Mitigating Social Biases in AI Systems with a Groundbreaking Training Technique

A groundbreaking training methodology called 'FairDeDup' intends to tackle the prevalent issue of social bias in Artificial Intelligence systems. Developed by researchers at Adobe in partnership with a doctoral candidate from Oregon State University, FairDeDup represents an affordable and promising approach towards combating societal biasiness.

The method was conceptualized by Eric Slyman at Oregon State University (OSU) College of Engineering and researchers at Adobe. They sought to refine an artificial intelligence training technique called SemDeDup, merging economic considerations with principles of fairness.

Slyman discovered that eliminating redundant data from the training inputs could potentially escalate harmful societal biases that AI could learn. To counter this, FairDeDup method was engineered to discern which data to discard while consciously maintaining varying human-defined dimensions of diversity.
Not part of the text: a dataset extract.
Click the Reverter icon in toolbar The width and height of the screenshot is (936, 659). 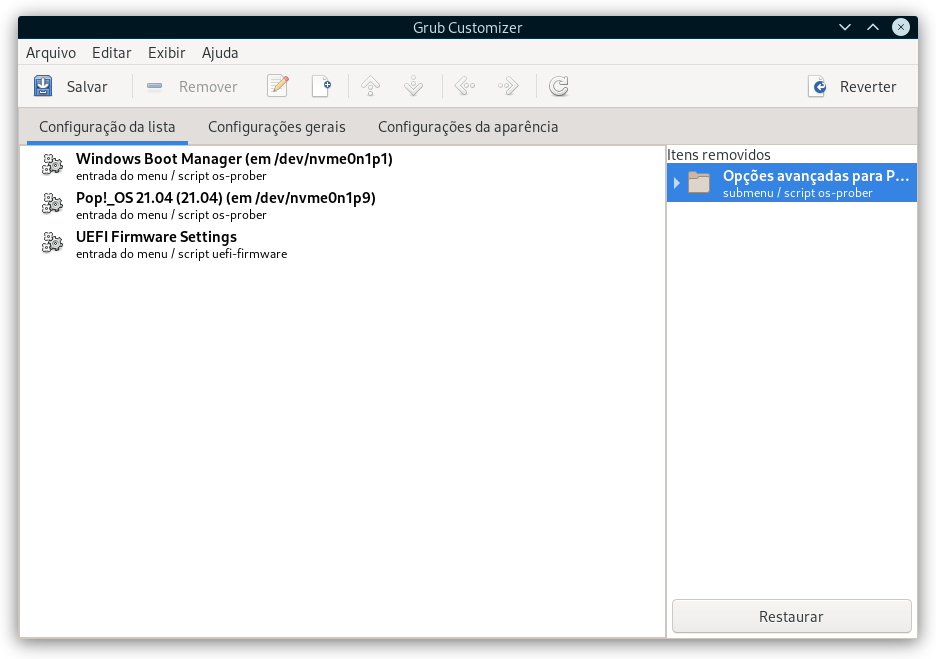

More frequently than not, datasets acquired from the internet bear biases prevalent in our society, which when trained into AI models, risk embedding these biases into AI's response and behaviour. By understanding how deduplication impacts biasiness in AI, the team envisioned ways to mitigate these negative consequences.

How does FairDeDup work?

FairDeDup improves upon the technique of deduplication which refers to removing redundant information from AI training data. This method surpasses its predecessor as it saves on computing resources while curtailing the scope of bias in the AI system.

To achieve this, FairDeDup prunes the dataset of image captions collected on the web. Pruning is the act of selecting a subset of data that accurately represents the entire dataset. Pruning, when executed in a content-sensitive manner, allows informed decisions about which parts of the data to discard and which to retain. Slyman eloquently highlights that, "Our approach enables AI training that is not only cost-effective and accurate but also more fair."

The benefits of FairDeDup aren’t only a matter of fairness, but of precision as well. By addressing these biases in the early stages of dataset pruning, we pave the way for more socially just AI systems. 'Fairness,' Slyman insists, is context-dependent, a notion reinforced in the practical application of FairDeDup.

Alongside jobs, race, and gender, biases linked to age, geography, and culture are also to be addressed during the training. Slyman's work marks a significant step towards the spectrum of inclusivity and digital fairness.

Disclaimer: The above article was written with the assistance of AI. The original sources can be found on ScienceDaily.